### Source document

BEGIN

Why Are the Aliens Silent?
Are we alone?
This question has intrigued humanity for millennia. Hollywood has made billions of dollars producing movies that speculate on the answer. Philosophers and theologians have spent countless hours debating this very question. Even late-night talk show hosts and tabloid journalists have joined the game. Only for the last few decades have scientists been able to contribute any hard data, but the data they provide make a compelling case that Earth alone is designed to support life. Here are two recent examples.
Science Daily ran an article with a great headline: “The Aliens Are Silent Because They’re Dead.” The title refers to the Fermi Paradox. If, as some calculations show, the galaxy is teeming with alien societies, where are they? Why haven’t we seen them here on Earth or at least detected some signals from them in outer space? Scientists have proffered many answers. Perhaps Earth is a big zoo where these aliens observe us in an undetectable way. Maybe after a cost-benefit analysis, the aliens decided against colonizing the galaxy. The people claiming to see UFOs assert that aliens are visiting Earth, but Science Daily describes a more logical option.
Habitable Planets Need Life
From the moment life first appeared on Earth, it began altering the face of the planet. From changing the atmospheric oxygen and nitrogen, to enriching the oceans with nutrients and removing poisons, to recycling Earth’s biomass, life keeps Earth habitable. Now consider a recently formed habitable planet orbiting a star, and assume this planet actually hosts life. What would happen if that life did not change its environment quickly enough to counteract the dramatic astronomical and geologicalchanges that occur on a young planet? The planet would experience runaway heating or cooling, and any life would rapidly die.

END

### Data extract
BEGIN

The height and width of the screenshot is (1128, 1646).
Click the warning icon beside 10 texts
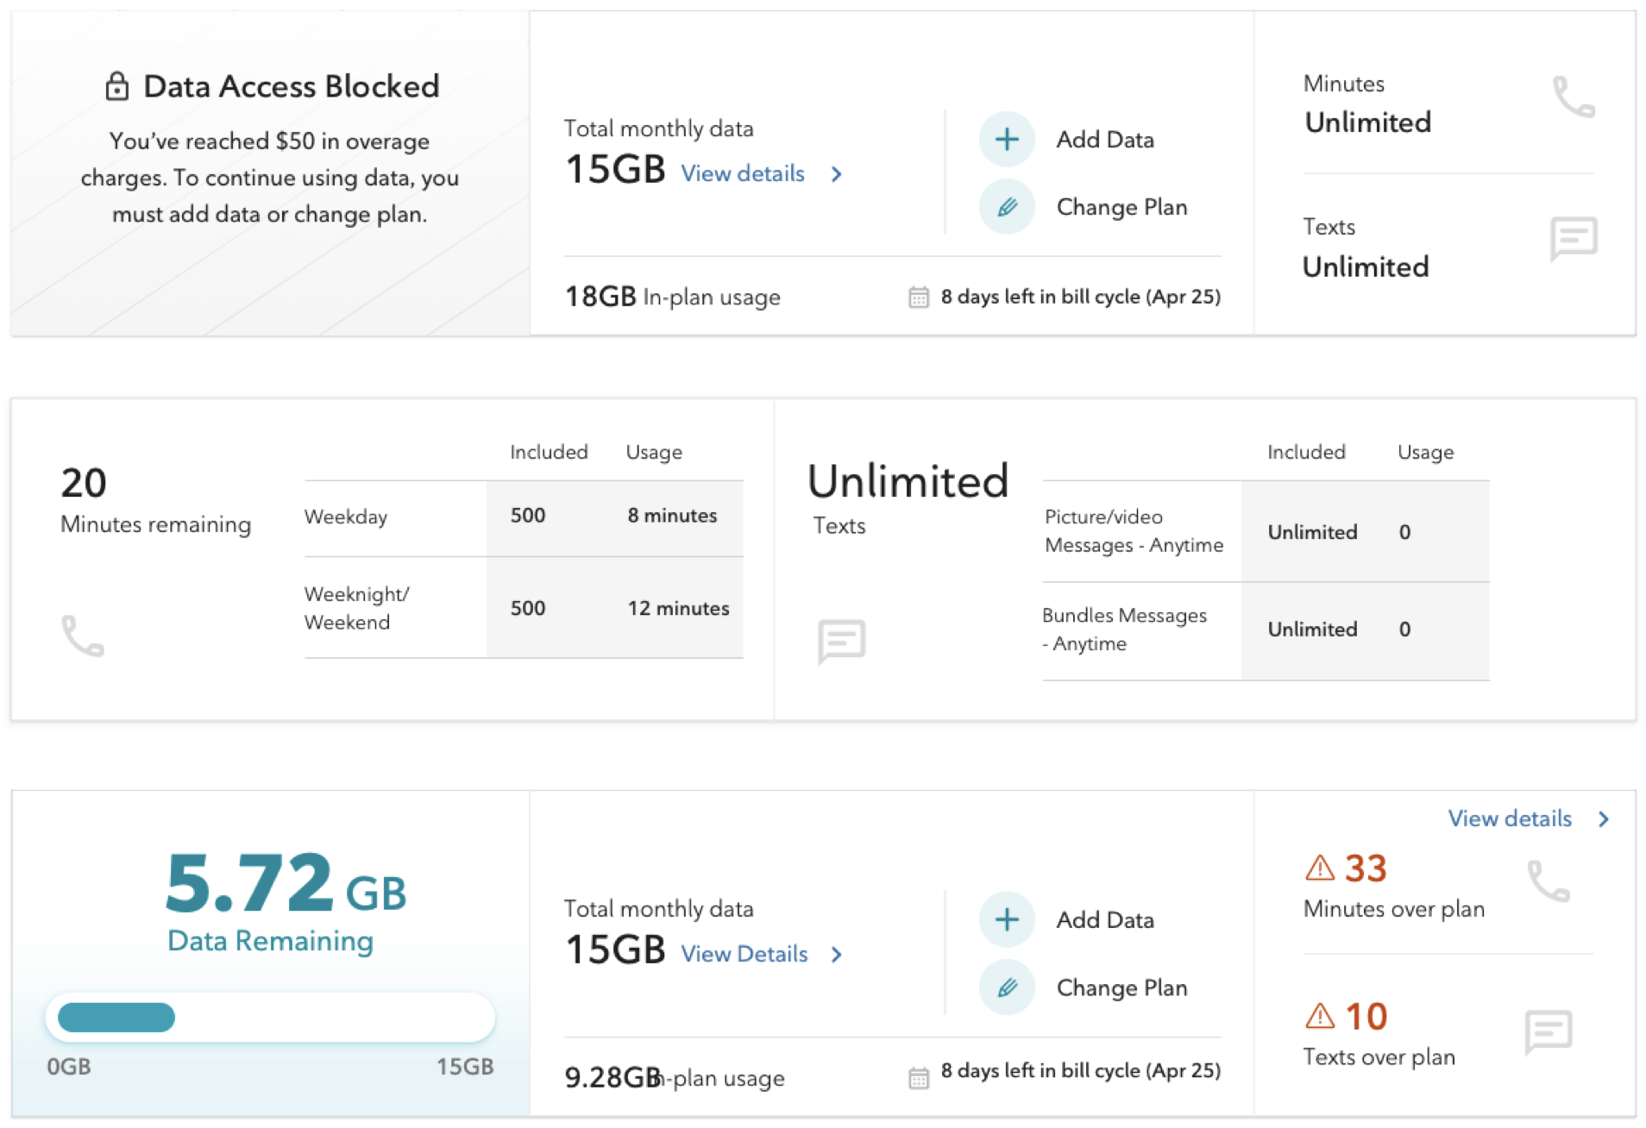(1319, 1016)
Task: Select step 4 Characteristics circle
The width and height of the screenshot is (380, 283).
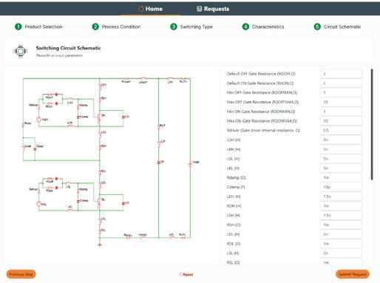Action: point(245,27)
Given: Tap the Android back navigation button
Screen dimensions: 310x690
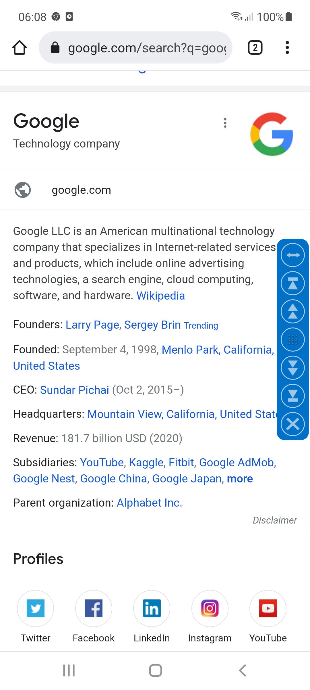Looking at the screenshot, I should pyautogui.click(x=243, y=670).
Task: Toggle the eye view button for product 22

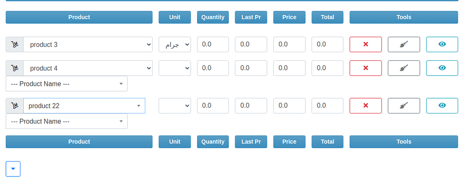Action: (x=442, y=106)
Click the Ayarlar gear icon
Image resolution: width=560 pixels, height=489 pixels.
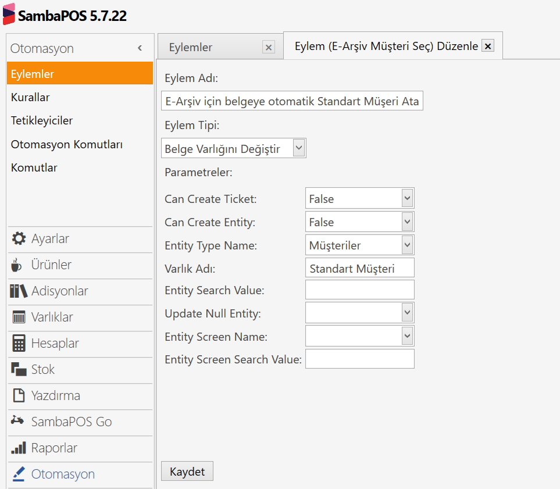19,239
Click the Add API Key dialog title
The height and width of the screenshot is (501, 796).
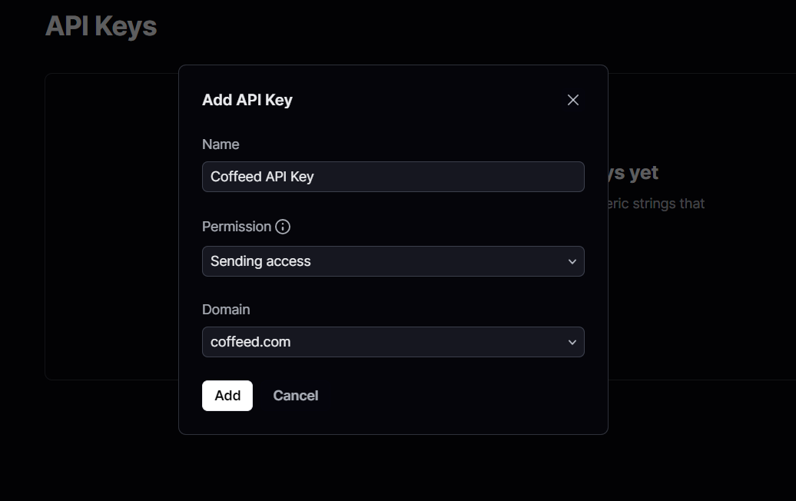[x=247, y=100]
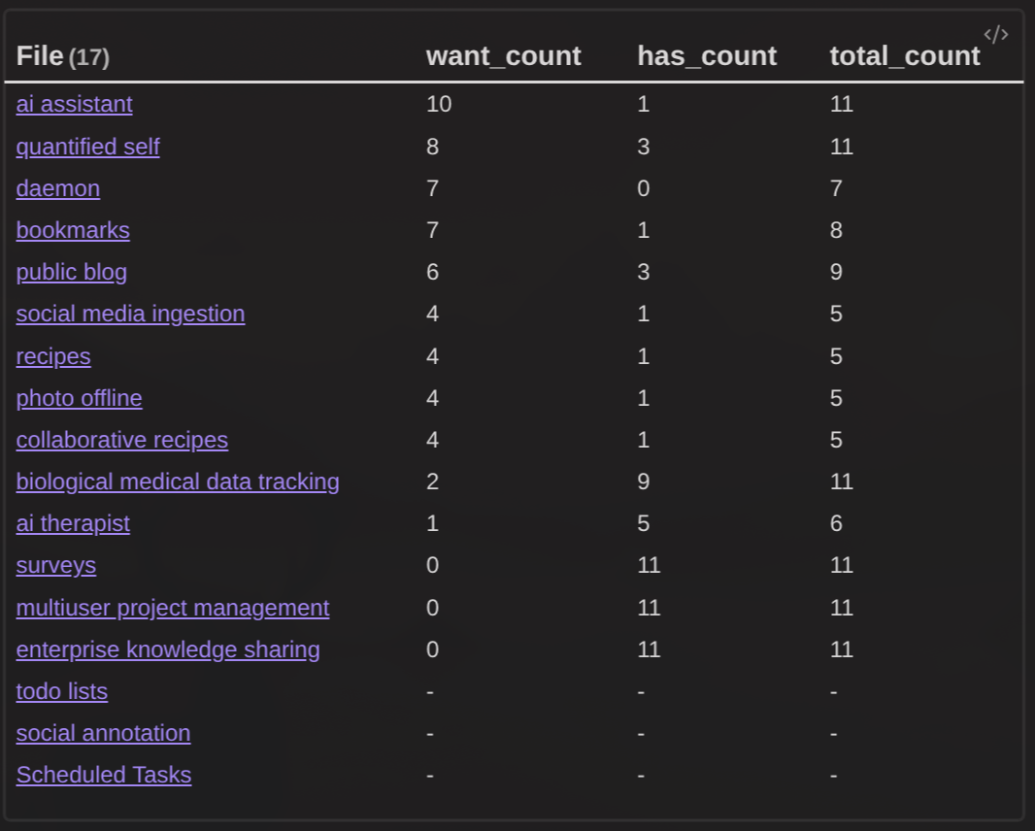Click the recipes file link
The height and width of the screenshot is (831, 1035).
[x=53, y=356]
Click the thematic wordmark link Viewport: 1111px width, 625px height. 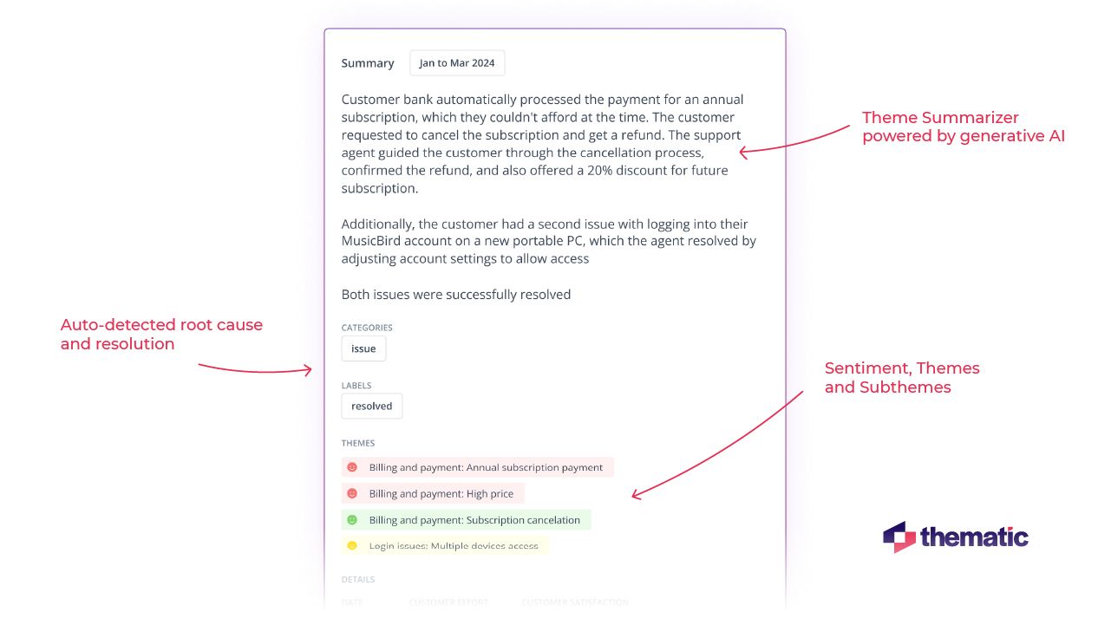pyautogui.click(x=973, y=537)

END

### Task to complete
In the text about alien silence, starting with "Science Daily ran" and going on through "more logical option.", rewrite the passage so that "universe" takes the place of "galaxy". Rely only on the text about alien silence.

### Result below
Science Daily ran an article with a great headline: “The Aliens Are Silent Because They’re Dead.” The title refers to the Fermi Paradox. If, as some calculations show, the universe is teeming with alien societies, where are they? Why haven’t we seen them here on Earth or at least detected some signals from them in outer space? Scientists have proffered many answers. Perhaps Earth is a big zoo where these aliens observe us in an undetectable way. Maybe after a cost-benefit analysis, the aliens decided against colonizing the universe. The people claiming to see UFOs assert that aliens are visiting Earth, but Science Daily describes a more logical option.